──────── DATA FOR PROCESSING ────────

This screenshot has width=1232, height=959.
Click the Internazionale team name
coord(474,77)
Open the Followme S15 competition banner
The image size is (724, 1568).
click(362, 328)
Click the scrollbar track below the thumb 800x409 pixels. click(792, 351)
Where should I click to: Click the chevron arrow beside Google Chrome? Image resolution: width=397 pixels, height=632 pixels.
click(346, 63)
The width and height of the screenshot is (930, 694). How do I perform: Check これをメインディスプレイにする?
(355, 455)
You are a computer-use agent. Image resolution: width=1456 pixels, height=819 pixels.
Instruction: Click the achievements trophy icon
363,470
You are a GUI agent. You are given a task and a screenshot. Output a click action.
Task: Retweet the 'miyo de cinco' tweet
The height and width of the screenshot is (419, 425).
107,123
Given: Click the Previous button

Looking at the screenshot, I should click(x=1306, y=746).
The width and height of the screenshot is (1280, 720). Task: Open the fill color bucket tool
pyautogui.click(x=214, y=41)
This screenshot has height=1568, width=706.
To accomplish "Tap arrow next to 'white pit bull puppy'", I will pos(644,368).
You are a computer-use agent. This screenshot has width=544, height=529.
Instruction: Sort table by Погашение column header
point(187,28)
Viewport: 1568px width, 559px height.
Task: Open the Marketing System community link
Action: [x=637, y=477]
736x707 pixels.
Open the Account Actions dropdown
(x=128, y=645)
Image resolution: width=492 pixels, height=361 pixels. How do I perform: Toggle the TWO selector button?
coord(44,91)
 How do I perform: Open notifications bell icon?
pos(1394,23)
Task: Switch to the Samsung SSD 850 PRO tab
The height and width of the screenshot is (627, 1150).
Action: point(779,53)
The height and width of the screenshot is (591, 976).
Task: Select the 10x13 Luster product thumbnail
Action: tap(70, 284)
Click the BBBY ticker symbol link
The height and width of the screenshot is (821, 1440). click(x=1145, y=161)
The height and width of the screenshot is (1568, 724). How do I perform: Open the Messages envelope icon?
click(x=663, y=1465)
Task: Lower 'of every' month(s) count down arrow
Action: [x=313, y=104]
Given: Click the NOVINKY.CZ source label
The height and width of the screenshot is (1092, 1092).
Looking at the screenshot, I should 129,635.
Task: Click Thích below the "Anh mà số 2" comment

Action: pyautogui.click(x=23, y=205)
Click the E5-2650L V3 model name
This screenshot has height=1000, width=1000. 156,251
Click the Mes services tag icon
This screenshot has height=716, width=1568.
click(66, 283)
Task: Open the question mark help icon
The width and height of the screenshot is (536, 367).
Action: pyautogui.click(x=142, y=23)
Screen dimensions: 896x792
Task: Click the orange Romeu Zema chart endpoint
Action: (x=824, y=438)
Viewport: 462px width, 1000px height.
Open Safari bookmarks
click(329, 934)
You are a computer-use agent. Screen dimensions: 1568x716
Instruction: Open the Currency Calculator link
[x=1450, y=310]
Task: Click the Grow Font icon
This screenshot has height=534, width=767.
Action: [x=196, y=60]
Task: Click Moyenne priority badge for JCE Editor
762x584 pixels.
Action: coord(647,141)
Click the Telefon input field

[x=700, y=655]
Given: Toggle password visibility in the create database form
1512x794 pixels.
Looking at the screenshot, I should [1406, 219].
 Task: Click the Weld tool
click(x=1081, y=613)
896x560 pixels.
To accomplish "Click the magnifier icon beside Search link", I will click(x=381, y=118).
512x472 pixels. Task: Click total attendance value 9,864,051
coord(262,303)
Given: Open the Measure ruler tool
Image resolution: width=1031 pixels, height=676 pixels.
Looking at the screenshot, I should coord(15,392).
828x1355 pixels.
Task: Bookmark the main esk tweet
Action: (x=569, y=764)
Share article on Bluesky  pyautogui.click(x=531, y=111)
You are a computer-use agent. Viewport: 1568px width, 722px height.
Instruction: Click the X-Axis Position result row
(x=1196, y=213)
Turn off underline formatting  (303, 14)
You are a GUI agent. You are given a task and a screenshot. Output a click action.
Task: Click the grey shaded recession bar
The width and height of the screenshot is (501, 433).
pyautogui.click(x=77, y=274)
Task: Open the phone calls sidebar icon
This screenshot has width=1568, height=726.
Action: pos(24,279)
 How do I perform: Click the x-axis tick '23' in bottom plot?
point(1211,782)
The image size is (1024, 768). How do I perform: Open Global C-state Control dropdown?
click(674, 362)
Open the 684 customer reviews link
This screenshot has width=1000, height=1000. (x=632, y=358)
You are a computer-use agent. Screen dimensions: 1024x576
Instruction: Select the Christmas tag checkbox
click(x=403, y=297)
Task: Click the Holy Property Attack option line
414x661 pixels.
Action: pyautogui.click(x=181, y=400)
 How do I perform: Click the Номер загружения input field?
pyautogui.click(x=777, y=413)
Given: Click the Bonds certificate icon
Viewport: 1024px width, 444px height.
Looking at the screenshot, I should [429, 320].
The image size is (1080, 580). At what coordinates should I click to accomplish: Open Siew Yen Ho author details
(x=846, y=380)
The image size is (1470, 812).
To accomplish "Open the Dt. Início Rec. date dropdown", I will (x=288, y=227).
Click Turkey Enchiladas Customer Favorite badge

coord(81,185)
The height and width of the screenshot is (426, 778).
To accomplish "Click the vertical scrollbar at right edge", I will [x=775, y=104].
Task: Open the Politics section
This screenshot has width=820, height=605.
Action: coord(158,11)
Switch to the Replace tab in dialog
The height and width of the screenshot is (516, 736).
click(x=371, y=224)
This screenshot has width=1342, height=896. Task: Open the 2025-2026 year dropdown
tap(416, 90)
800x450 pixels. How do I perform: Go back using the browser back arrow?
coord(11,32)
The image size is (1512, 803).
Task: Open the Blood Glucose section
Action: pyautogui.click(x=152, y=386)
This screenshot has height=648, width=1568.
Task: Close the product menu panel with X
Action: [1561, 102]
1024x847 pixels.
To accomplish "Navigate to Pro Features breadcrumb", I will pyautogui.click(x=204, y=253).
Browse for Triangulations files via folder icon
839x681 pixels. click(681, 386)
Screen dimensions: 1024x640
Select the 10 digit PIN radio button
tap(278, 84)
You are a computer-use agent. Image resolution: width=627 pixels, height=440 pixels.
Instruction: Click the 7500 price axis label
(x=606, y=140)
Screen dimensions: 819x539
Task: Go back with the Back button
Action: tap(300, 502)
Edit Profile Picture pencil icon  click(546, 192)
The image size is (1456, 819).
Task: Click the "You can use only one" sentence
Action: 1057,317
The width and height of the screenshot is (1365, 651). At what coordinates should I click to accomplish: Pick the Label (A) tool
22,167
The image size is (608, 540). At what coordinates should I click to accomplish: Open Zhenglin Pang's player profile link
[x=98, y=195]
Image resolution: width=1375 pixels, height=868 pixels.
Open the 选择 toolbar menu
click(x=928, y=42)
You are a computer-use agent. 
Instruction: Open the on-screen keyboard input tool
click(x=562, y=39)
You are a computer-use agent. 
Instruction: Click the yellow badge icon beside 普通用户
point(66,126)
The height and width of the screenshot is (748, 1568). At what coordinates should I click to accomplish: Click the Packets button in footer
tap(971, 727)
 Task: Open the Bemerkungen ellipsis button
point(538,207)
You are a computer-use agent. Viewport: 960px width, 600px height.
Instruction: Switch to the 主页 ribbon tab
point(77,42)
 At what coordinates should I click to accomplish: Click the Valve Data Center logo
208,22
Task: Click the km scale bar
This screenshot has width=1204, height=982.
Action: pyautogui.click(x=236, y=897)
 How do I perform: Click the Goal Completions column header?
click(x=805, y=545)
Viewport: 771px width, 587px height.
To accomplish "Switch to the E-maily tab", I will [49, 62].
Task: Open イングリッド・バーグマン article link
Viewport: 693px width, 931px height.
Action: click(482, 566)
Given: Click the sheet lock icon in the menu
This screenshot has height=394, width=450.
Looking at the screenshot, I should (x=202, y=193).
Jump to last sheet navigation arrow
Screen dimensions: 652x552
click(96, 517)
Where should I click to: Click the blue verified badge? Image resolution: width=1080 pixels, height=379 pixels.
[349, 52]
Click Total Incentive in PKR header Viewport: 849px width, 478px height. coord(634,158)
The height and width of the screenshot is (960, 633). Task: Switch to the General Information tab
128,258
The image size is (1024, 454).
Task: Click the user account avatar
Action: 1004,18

────────

YOUR ASSIGNMENT: Repeat exactly the lines starting at the line with "Screen dimensions: 652x552" and ending with the final line of the entries. Include nothing else.

YOUR SOLUTION:
Screen dimensions: 652x552
click(96, 517)
Where should I click to: Click the blue verified badge? Image resolution: width=1080 pixels, height=379 pixels.
[349, 52]
Click Total Incentive in PKR header Viewport: 849px width, 478px height. coord(634,158)
The height and width of the screenshot is (960, 633). Task: Switch to the General Information tab
128,258
The image size is (1024, 454).
Task: Click the user account avatar
Action: 1004,18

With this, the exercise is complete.